Court Opinion

ID: 5432812
Source: CourtListenerOpinion
Date Created: 2022-01-08 17:48:41.334717+00
Date Added: 2024-06-11T08:31:41.888487
License: Public Domain

Heydenfeldt, J., delivered the opinion of the Court.
Murray, C. J., concurred.
The plaintiffs have mistaken their remedy ; they are concluded by the return of the sheriff, and their action must be for a false return. A sheriff’s return is not traversable, and a Court will not permit it, collaterally, to be attacked, even if the officer is shown to have been guilty of fraud and collusion. Sewell on Sheriffs, 387. Watoon on Sheriffs, 72.

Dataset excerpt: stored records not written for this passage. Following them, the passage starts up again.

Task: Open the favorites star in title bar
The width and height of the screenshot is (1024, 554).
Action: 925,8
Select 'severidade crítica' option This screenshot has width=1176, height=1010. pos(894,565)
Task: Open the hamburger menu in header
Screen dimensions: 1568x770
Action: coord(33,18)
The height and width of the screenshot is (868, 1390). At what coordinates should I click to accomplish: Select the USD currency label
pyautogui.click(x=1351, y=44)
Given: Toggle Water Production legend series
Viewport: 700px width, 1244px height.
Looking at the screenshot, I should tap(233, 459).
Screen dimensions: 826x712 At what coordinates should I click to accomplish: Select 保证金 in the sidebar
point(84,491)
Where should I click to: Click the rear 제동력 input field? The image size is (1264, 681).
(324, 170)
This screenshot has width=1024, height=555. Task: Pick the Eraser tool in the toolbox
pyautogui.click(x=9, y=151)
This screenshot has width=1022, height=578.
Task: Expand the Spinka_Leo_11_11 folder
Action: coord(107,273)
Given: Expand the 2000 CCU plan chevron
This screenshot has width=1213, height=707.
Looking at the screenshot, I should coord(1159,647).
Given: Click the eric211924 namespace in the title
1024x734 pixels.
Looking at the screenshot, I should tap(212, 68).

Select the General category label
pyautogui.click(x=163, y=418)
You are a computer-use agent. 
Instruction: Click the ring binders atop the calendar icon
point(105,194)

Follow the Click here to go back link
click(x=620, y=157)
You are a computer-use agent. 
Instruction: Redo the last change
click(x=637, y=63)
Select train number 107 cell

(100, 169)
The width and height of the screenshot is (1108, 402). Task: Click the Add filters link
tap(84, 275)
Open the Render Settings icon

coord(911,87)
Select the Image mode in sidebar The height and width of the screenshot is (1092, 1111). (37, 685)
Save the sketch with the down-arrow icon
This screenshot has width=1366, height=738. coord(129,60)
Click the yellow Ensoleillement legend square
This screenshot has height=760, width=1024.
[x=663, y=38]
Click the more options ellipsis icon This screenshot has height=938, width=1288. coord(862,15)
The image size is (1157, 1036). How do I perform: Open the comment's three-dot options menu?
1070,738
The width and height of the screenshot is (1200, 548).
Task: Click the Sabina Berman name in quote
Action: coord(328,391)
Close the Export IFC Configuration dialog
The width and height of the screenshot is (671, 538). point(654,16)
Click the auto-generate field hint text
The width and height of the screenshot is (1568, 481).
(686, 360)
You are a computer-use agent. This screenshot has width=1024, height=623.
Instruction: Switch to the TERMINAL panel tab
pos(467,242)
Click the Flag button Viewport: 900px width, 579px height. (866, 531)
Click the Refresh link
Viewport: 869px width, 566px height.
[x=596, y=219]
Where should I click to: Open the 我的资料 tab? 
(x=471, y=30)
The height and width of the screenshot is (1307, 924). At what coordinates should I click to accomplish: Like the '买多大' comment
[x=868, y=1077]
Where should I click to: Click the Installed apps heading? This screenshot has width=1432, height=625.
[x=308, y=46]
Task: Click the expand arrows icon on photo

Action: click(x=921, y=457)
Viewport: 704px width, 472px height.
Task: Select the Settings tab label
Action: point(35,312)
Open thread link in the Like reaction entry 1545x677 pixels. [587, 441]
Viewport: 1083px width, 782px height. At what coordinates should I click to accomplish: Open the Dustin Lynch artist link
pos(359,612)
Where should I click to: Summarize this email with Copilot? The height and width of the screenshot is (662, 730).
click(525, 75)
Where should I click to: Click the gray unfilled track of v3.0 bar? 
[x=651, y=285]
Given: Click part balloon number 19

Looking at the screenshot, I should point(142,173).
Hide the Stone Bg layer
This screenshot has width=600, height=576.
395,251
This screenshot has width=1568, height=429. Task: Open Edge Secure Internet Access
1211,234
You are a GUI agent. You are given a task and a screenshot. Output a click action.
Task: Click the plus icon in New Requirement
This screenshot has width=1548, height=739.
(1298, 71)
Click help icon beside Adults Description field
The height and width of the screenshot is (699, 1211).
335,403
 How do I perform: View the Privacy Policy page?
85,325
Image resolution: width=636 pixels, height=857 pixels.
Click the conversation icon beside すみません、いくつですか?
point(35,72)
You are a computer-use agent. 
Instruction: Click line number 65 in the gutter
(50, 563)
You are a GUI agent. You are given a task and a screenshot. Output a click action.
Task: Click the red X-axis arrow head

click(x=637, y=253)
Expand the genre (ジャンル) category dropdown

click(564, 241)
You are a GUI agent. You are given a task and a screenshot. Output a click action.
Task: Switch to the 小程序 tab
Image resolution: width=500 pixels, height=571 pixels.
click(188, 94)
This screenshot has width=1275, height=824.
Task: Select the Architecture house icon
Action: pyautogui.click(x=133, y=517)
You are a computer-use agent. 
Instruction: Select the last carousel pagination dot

It is urged, that the statute of this State, giving extraordinary damages against the sheriff for failing to pay over money collected on execution, has affected or altered the rule at common law. There is no reason for this position, and very strong reason against it. The statute penalties are only recoverable when, by the return of the sheriff, he admits the collection of the money and refuses to pay it over. If it were otherwise, an error in judgment, or even a hesitation to decide between adverse claimants, might work the ruin of any honest and conscientious officer. The statute gives twenty-five per cent, damages on the amount collected, and ten per cent, per month in addition from the time of the demand. It will hardly be pretended that cases do not often occur, where the sheriff, on account of contests between creditors, and his own inability to decide the right, declines a demand, which turns out to have been justly and properly made. In such a case, to deprive him of the benefit of his return, and visit upon him the heavy penalties of the statute for failing to pay the money on demand, would be a cruelty and injustice which the law never contemplated. The argument that sheriffs will avail themselves of this doctrine, and make false returns, so as to avoid the penalties of the Act, is without any weight, and not entitled to consideration.
The law presumes that every officer will faithfully perform his duty, and has done so in every instance, until the contrary is shown ; a fortiori, it will never bend this principle upon the hypothesis that a a sworn officer of the law will make it a business to commit perjury.
The judgment is reversed, and the motion in the Court below dismissed.